* [Collection entries]:
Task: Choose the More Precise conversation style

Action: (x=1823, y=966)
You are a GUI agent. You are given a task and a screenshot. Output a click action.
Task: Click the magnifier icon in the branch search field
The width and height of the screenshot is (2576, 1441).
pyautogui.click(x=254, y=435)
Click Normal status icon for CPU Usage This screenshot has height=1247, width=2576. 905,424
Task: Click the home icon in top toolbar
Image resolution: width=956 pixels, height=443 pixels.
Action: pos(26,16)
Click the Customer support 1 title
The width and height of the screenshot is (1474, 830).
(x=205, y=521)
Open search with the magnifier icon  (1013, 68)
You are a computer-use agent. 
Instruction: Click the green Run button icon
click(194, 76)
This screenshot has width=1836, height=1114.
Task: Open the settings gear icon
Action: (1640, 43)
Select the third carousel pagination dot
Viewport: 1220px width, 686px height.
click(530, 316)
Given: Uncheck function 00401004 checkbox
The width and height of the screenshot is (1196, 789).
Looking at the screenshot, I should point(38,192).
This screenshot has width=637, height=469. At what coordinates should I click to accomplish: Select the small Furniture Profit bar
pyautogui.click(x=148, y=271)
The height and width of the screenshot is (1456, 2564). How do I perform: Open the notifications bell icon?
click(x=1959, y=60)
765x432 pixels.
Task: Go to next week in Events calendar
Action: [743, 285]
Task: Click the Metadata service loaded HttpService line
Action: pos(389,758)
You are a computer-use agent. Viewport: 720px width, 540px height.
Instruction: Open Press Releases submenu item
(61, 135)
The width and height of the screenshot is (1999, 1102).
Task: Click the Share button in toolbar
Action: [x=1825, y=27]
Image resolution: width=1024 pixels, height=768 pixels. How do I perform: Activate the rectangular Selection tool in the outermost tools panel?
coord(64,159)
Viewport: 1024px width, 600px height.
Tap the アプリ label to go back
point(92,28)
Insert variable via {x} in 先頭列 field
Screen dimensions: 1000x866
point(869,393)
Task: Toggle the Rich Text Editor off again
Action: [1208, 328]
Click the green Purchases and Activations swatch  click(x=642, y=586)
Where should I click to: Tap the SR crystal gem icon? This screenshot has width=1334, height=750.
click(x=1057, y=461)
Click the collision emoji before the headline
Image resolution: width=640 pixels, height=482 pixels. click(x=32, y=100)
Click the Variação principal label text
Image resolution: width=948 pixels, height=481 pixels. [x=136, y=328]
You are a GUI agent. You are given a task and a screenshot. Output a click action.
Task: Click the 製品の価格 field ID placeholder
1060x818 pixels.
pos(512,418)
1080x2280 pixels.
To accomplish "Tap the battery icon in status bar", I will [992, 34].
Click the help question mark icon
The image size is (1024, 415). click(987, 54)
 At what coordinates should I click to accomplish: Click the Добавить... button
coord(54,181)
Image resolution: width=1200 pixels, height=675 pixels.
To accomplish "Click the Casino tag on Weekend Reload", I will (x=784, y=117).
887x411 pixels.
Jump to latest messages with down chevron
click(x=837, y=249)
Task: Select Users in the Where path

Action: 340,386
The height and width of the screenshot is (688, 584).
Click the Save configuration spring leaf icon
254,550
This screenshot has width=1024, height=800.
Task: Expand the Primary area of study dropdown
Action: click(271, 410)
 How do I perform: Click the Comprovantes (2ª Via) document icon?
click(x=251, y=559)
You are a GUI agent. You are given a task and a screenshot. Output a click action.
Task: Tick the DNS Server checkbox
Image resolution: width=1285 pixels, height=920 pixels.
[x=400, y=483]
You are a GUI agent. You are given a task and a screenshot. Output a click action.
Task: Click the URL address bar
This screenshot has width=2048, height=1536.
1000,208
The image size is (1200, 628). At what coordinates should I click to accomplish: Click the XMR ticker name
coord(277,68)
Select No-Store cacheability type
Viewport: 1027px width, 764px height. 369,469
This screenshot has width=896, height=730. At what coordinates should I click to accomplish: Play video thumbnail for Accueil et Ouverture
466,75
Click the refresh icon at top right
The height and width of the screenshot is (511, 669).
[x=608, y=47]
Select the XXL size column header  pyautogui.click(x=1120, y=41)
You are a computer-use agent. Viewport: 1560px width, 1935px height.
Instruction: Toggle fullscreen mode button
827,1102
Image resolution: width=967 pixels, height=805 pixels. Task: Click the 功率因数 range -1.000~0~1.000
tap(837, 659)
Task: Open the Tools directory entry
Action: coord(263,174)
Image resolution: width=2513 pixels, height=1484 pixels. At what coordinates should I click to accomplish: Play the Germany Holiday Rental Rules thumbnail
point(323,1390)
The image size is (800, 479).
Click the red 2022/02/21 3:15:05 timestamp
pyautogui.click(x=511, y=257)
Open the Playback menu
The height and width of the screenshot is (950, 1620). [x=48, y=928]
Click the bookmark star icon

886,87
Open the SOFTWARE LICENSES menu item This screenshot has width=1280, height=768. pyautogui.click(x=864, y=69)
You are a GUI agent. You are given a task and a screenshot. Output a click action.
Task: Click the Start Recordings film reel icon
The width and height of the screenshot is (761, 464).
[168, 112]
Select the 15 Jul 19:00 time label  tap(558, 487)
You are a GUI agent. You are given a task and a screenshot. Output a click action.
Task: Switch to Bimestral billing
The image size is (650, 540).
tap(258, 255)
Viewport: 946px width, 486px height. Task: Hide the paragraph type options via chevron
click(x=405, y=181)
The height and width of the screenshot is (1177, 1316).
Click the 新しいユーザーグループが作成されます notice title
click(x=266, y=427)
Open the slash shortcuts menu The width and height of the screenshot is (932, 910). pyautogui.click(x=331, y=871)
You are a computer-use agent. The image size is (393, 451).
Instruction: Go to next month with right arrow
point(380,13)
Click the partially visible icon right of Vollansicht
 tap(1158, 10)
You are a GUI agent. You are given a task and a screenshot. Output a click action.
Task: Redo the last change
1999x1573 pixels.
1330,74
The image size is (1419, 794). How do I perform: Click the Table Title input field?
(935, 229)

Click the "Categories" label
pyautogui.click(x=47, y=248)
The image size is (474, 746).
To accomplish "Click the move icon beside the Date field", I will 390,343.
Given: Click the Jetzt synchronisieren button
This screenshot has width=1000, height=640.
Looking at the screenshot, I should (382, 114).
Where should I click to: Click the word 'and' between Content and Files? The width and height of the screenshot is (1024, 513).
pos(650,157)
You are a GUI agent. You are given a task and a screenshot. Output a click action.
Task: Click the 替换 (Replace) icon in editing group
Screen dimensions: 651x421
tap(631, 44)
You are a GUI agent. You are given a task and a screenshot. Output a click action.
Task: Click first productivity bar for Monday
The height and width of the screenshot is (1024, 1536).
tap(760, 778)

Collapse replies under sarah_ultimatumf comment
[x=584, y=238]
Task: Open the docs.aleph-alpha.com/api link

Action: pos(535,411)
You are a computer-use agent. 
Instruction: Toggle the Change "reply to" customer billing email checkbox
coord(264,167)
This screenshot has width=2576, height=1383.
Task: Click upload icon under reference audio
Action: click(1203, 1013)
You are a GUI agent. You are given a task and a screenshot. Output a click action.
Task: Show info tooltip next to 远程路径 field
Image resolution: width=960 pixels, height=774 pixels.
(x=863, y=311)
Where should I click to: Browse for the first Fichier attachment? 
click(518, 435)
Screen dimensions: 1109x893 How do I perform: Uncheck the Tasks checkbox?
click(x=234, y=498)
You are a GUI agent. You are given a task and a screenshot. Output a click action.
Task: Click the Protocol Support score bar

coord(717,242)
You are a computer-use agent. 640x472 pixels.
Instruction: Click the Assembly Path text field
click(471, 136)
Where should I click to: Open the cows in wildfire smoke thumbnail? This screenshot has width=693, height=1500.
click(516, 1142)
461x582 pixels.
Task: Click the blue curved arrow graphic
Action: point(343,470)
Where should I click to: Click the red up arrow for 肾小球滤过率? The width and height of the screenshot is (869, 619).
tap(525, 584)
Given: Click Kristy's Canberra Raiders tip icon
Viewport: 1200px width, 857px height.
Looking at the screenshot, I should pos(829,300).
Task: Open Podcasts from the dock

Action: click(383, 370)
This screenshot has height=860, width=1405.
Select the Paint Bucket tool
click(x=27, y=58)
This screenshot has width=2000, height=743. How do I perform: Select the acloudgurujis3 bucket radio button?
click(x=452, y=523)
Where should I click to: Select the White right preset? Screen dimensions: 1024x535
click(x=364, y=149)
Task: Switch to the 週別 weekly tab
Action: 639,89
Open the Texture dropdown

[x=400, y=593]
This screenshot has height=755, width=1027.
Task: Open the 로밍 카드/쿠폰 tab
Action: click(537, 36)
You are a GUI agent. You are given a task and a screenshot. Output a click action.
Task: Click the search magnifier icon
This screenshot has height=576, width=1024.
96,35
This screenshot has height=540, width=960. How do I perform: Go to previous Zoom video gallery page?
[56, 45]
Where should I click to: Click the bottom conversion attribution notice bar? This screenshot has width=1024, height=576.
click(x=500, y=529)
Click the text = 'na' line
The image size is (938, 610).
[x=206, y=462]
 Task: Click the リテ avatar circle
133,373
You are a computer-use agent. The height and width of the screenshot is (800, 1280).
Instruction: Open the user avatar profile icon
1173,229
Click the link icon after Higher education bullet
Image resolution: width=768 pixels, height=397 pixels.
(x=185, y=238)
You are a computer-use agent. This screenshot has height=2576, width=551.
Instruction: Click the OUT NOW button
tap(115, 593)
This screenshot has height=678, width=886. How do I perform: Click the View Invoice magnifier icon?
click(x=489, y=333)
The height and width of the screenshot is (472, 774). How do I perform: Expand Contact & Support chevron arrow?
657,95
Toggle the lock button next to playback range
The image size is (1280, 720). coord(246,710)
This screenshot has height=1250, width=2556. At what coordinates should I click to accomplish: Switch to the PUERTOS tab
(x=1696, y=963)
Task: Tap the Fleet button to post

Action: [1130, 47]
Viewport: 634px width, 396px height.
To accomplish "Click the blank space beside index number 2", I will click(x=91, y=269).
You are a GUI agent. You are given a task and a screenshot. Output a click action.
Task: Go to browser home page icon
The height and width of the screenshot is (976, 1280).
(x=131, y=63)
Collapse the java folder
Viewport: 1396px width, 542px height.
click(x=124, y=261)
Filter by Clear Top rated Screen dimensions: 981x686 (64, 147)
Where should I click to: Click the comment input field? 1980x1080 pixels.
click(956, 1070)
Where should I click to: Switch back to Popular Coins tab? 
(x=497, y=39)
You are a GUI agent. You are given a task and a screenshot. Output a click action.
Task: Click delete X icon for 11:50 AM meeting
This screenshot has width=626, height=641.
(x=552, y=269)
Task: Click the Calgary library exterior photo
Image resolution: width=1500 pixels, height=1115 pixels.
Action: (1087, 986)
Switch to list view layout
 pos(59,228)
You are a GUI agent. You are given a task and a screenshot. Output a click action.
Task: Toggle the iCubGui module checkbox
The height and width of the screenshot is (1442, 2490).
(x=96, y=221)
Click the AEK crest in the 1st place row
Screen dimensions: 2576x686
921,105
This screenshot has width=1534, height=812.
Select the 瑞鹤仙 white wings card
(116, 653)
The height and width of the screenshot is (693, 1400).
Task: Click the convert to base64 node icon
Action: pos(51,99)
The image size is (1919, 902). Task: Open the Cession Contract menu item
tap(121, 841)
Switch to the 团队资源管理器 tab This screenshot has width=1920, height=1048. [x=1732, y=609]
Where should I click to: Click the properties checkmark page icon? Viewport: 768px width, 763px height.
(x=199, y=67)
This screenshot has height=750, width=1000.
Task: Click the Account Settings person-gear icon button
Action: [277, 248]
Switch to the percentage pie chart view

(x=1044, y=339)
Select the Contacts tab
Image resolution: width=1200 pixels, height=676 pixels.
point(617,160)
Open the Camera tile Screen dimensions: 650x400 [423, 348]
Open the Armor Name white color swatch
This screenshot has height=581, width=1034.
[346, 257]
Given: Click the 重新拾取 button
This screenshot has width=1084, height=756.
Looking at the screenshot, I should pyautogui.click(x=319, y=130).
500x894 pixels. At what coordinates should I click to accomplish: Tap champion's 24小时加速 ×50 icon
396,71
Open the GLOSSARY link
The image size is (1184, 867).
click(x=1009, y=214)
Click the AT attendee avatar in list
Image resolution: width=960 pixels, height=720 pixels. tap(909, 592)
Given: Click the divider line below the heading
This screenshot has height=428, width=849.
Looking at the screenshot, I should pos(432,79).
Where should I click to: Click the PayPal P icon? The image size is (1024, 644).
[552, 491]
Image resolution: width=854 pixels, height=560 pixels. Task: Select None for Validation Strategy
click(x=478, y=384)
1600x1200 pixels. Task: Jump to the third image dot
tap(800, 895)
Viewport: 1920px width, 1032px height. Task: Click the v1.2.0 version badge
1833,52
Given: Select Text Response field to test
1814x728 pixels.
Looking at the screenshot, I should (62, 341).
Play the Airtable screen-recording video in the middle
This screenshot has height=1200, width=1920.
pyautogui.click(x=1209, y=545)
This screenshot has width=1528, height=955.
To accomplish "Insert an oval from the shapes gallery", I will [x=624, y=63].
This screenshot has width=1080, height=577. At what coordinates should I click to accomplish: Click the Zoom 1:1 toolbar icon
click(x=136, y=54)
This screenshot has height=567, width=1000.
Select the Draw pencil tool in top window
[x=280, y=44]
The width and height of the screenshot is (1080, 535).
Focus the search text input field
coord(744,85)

* [WHAT NEEDS TO BE DONE]: Copy the listing verbatim from the line containing "This screenshot has width=1080, height=577." through the end of the listing, both ends included.

* [REPLY]:
This screenshot has width=1080, height=577. At what coordinates should I click to accomplish: Click the Zoom 1:1 toolbar icon
click(x=136, y=54)
This screenshot has height=567, width=1000.
Select the Draw pencil tool in top window
[x=280, y=44]
The width and height of the screenshot is (1080, 535).
Focus the search text input field
coord(744,85)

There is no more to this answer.